Trump’s Shutdown Explodes the Immigration Court Backlog

Written by SK Ashby

If the Trump regime's ultimate goal is to remove as many immigrants from the country as possible in a timely manner, the government shutdown engineered by Donald Trump is not doing them any favors.

Over 700,000 immigration cases were already backlogged and Trump's shutdown is adding up to 20,000 to that number every week for a total of nearly 60,000 by the end of this week or more than 100,000 if the shutdown continues beyond that.

Some 42,726 immigration court hearings have been cancelled since Trump withdrew his support for a government funding bill in late December, according to the Transaction Records Access Clearinghouse (TRAC). [...]

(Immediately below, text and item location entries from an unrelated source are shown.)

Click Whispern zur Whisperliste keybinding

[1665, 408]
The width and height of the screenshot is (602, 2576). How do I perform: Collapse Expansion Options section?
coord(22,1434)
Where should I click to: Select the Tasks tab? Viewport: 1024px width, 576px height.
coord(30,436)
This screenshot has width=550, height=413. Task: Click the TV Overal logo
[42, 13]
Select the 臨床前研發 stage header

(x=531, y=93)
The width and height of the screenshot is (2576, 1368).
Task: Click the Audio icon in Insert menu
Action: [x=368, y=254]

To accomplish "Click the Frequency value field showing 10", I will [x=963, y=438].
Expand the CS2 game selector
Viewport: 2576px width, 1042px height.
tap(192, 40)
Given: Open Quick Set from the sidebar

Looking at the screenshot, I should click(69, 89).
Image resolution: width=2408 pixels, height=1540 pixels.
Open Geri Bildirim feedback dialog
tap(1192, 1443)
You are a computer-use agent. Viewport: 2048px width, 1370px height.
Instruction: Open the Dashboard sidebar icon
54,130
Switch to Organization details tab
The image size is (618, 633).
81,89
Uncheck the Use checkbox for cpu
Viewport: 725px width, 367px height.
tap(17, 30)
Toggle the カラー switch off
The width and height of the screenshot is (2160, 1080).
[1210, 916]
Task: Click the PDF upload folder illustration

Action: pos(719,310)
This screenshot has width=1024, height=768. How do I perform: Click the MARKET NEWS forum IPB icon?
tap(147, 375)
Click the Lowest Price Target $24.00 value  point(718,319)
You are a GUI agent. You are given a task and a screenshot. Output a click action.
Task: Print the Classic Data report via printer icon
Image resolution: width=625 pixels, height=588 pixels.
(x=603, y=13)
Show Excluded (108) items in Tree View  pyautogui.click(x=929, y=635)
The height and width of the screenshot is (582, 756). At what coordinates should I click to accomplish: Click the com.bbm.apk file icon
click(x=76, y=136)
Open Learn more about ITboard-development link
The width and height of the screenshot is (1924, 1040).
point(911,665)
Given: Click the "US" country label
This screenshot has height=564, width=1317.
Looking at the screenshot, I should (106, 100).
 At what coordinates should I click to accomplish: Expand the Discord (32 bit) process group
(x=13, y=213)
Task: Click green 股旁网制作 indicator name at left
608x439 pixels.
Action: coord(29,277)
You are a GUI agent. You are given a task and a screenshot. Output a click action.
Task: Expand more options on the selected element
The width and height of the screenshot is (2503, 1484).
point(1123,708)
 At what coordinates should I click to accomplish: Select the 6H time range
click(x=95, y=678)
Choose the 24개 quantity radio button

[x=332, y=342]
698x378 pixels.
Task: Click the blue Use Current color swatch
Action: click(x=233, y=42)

Roughly 5,600 cases were dumped to the back of the line in the first four days after government funding ran out. By the end of the following week, the total had tripled. Last week — the third of Trump’s shutdown — the total nearly tripled again.

TRAC forecasts that the rate of case cancellations has now stabilized. If the shutdown continues through the end of this month, some 108,112 total immigration cases will have been knocked off the schedule in just five calendar weeks.

While this is taking place, Border Patrol agents are also working without pay and one would guess they may not be as diligent on the duty when they aren't earning anything for it.

All things considered -- including the possibility that over 100,000 immigrants will remain in the country because their court dates were canceled -- it seems plausible to me that Trump's government shutdown will result in more immigrants remaining in the country than his fantasy border wall would ever keep out.

Unfortunately, I don't think we can say this is a strictly good or bad thing, because while some immigrants will be granted a reprieve from deportation, just as many could face longer stretches in indefinite detention as a result.